Seçilen Metin -
Ankara Zirvesi (Mısır ve Türkiye): İşbirliğini Derinleştirmeye Doğru

Mısır’ın Eski Ankara Büyükelçisi Dr. Abdurrahman Salah, Mısır ve Türkiye arasında ticaret ve stratejik işbirliğini güçlendirmeye yönelik beklenen adımları Fokus+ için kaleme aldı.
Abdurrahman Salah
Ankara Zirvesi (Mısır ve Türkiye) İşbirliğini Derinleştirmeye Doğru
4 Eylül 2024

Mısır ve Türkiye arasında üç yıldan fazla süren normalleşme sürecinin sonucunda, Cumhurbaşkanı Recep Tayyip Erdoğan Ankara’da Mısırlı mevkidaşı Abdulfettah es-Sisi ile bir araya gelecek. 

Cumhurbaşkanı Erdoğan, Arap Baharı’ndaki devrimlerle sarsılan Arap ülkelerinde güç kazanmak için bir süre benimsediği siyasal İslam’ı destekleme politikasını değiştirerek stratejik bir dönüş yaptı. Türkiye’nin bu stratejik dönüşü, Türk devletinin de anladığı, bölgesel ve uluslararası değişimlerden kaynaklanıyor. Ankara, son dönemde komşusu olan Arap ülkelerinin işlerine karışmamayı esas alan gerçekçi bir politika benimsedi. Türkiye’nin Arap komşularına yönelik bu açıklık politikası, Türk hükümetiyle ihtilaflı olan bazı Arap ülkeleriyle uzlaşmanın da hızlanmasını sağladı.

Elbette Türkiye’nin Suudi Arabistan ve Birleşik Arap Emirlikleri (BAE) ile uzlaşma politikası, Mısır’la olduğundan daha hızlı başladı. Bu süreç, Suriye’yle ise Mısır’da olduğundan daha yavaş ilerliyor.

Mısır ile Türkiye arasındaki diplomatik ilişkilerin “büyükelçilikten maslahatgüzar seviyesine düşürülmesi” üzerine Türkiye’den döndüğümden beri, aralarındaki siyasi ihtilafa rağmen iki ülke ekonomik ilişkilerini sürdürdü, hatta kalkınmalarını teşvik etti ve yaşanan siyasi çatışmalardan etkilenmedi.

2013 yılında, iki ülke arasındaki toplam ticaret hacminin 5 milyar dolara ulaşmasının gururunu yaşadım. 2010 yılı başında Mısır’ın Ankara Büyükelçisi olarak görevime başladığımda, Mısır-Türkiye arasındaki toplam ticaret hacmi bu rakamın yarısını geçmemişti. Bugün, iki ülke arasındaki yaklaşık 10 yıllık “siyasi yabancılaşmanın” ardından bu rakam 2023’te ikiye katlanarak 10 milyar dolara yaklaştı. Mısır ve Türk hükümetleri, bu rakamı üç yıl içinde 15 milyar dolara çıkarmayı hedefliyor.

Yapılacaklar -
(1) Mısır-Türkiye ilişkilerine dair yazıya göre, Mısır ve Türk hükümetleri ikili ticaret hacmini üç yıl içinde hangi rakama çıkarmayı hedefliyor?
(2) Lütfen Mısır-Türkiye ilişkilerine dair yazıyı son cümlesinden sonrasını yazarak sürdürün.

Veriler -

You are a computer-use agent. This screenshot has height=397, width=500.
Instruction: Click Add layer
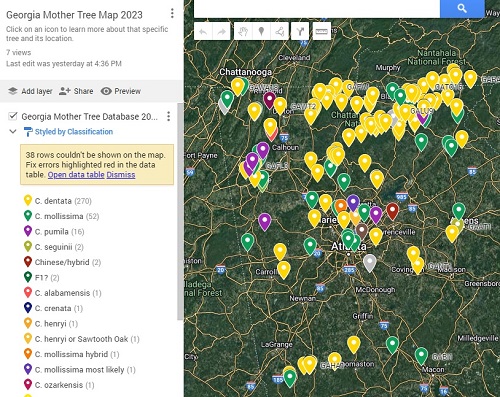pos(30,91)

Alıştırma Sonuçları -
(1) 15 milyar dolara.

(2)
Mısır’daki Türk yatırımlarının hacmi de iki katına çıkarak 5 milyar dolara yaklaştı.

 

Ro-Ro hattı 

İki ülke arasındaki siyasi husumetten olumsuz etkilenen belki de tek ekonomik faaliyet, Türk ve Avrupa mallarıyla dolu kara nakliye tırlarını Körfez’e taşıyan Roll-On-Roll-Off (Ro-Ro) seferlerinin durdurulması oldu. Ro-Ro ile, Akdeniz’in kuzeyindeki Türk limanlarından yola çıkan gemiler, Mısır limanlarına yanaşıyor ve taşıdığı yükler karadan Kızıldeniz kıyılarına yönelerek Safaga’ya iniyordu. Bunun ardından söz konusu mallar Suudi Arabistan’a nakledilerek, Körfez şehirlerindeki varış noktalarına ulaşıyordu.

Bu seferler, savaş nedeniyle Türkiye’den Suriye üzerinden Körfez’e giden kara yolunun kesilmesinin ardından Avrupa mallarının Körfez’e taşınmasında etkili oldu.

Mısır’ın güvenlik endişeleri nedeniyle iki ülke arasındaki Ro-Ro hattının 2013 yılında durdurulmasının ardından Türkiye, bu hattı İsrail’in Hayfa limanına, oradan da Ürdün, Suudi Arabistan ve diğer Körfez şehirlerine devretti.

Erdoğan’ın Gazze savaşı nedeniyle İsrail’e uyguladığı ticari boykot kapsamında bu hattın durmasını bekliyorum. Bu deniz hattının yeniden başlatılması için Mısır ile Türkiye arasında bir anlaşmaya varılmasını öneriyorum.

Mısır’ın, 10 yıl önce olduğu gibi seferlerden boş dönmek yerine, Mısır mallarını Türkiye’ye ve diğer Avrupa ülkelerine taşımak için Ro-Ro seferlerinden nasıl yararlanabileceği konusunu araştırmasını tavsiye ediyorum.

Erdoğan ve Sisi’nin bir araya geleceği Mısır-Türkiye zirvesinde, Ankara’da Yüksek Düzeyli Stratejik İşbirliği Konseyi’nin ilk toplantısı da düzenlenecek. Toplantıya, her iki ülkeden çok sayıda bakan ve Türk iş insanının yanı sıra 100’ün üzerinde Mısırlı iş insanının katılımı bekleniyor.

Yüksek Düzeyli Stratejik İşbirliği Konseyi toplantısında, iki ülke arasındaki ilişkileri geliştirme aşamasına ek olarak tartışılması ve iki ülke arasındaki ilişkiler üzerindeki yansımalarının incelenmesi gereken birçok ikili ve bölgesel konu ele alınacak.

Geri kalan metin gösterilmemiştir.